#### [INPUT ROWS]
++++++

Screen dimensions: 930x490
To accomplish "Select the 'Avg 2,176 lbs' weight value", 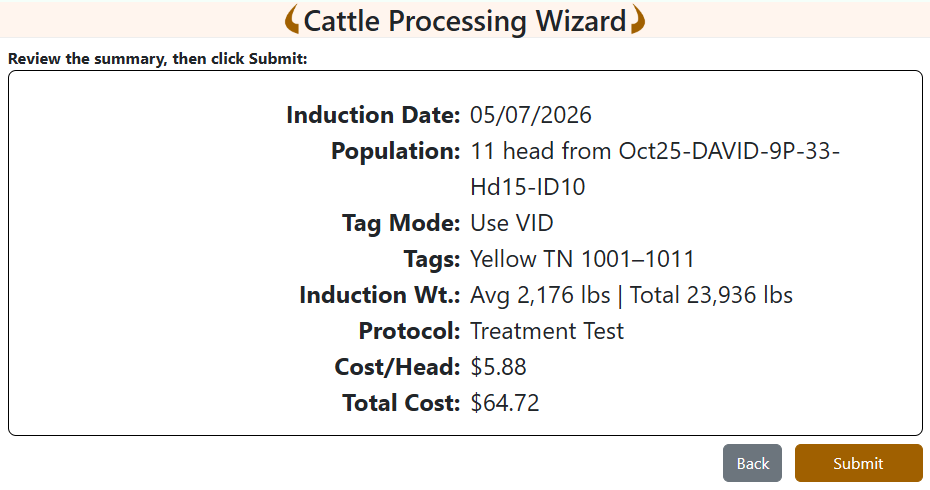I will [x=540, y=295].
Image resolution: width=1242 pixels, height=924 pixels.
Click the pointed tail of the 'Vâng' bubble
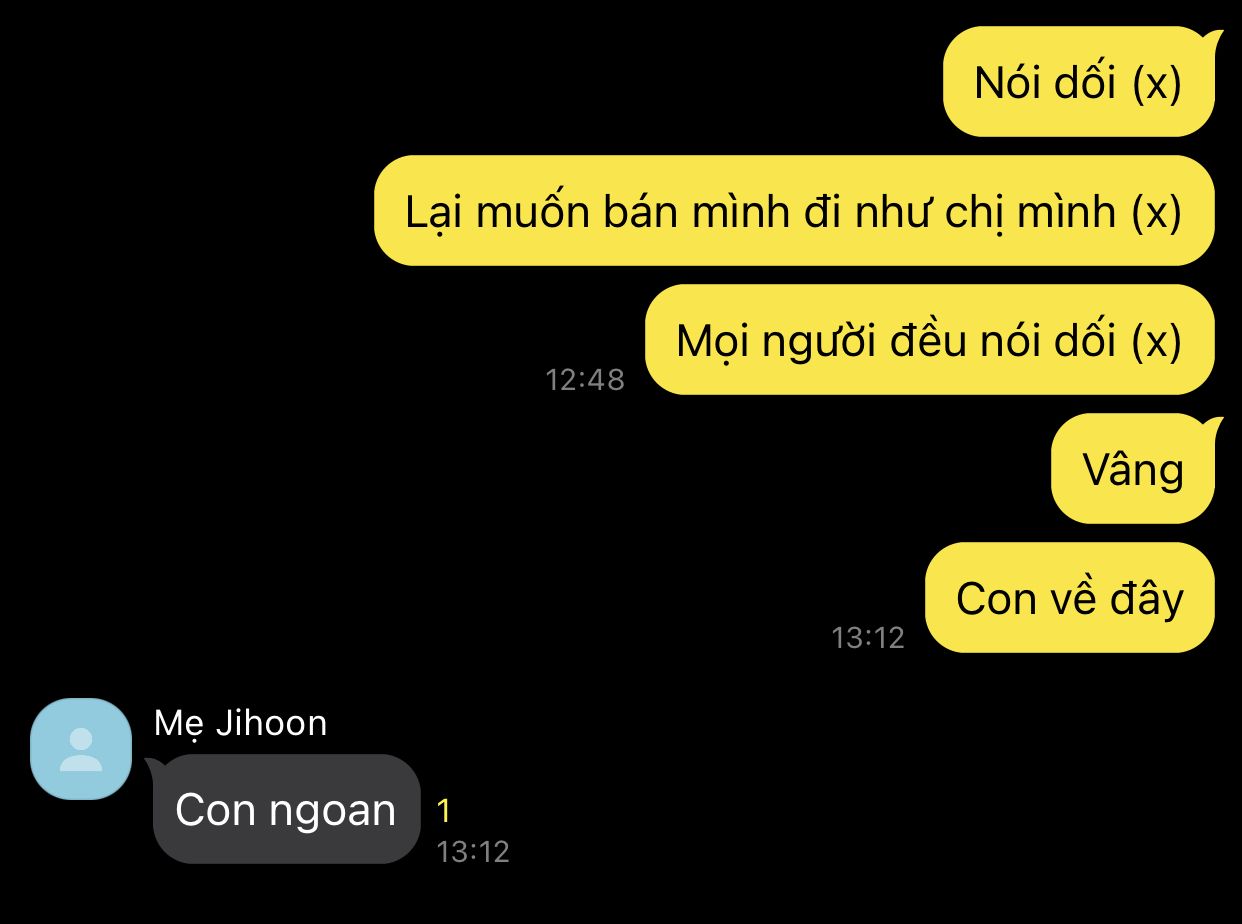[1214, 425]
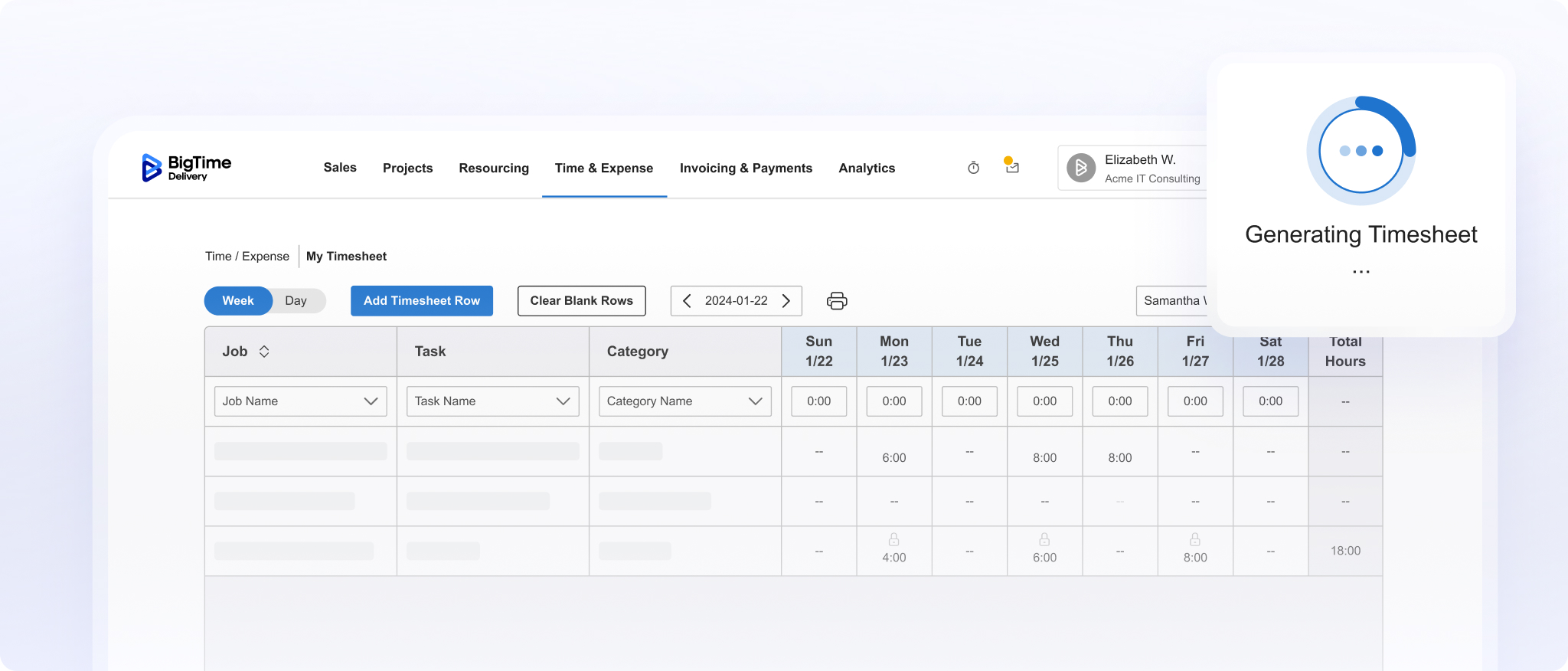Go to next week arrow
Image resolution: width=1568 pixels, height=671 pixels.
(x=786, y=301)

++++++

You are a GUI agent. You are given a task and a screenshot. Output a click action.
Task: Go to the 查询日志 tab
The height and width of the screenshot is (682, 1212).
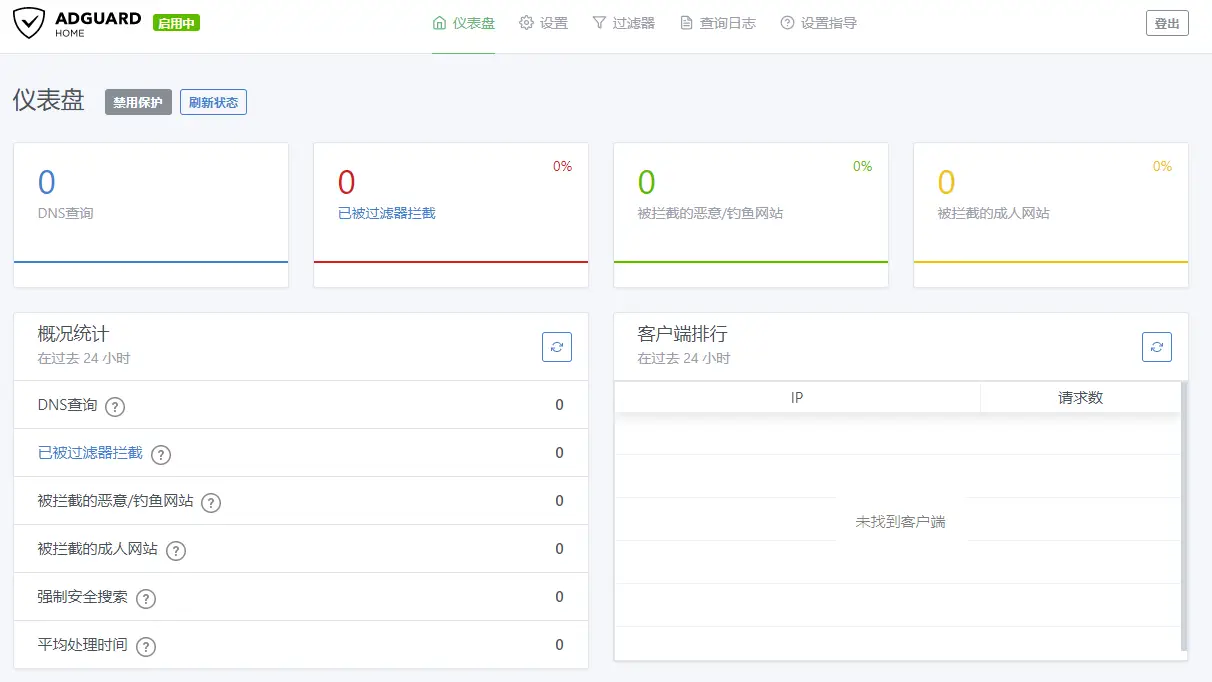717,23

++++++

#### [EXERCISE GOAL]
How many lines in the rows above contain the word "pixels"? Reply with the number alone.

#### [TASK RESPONSE]
2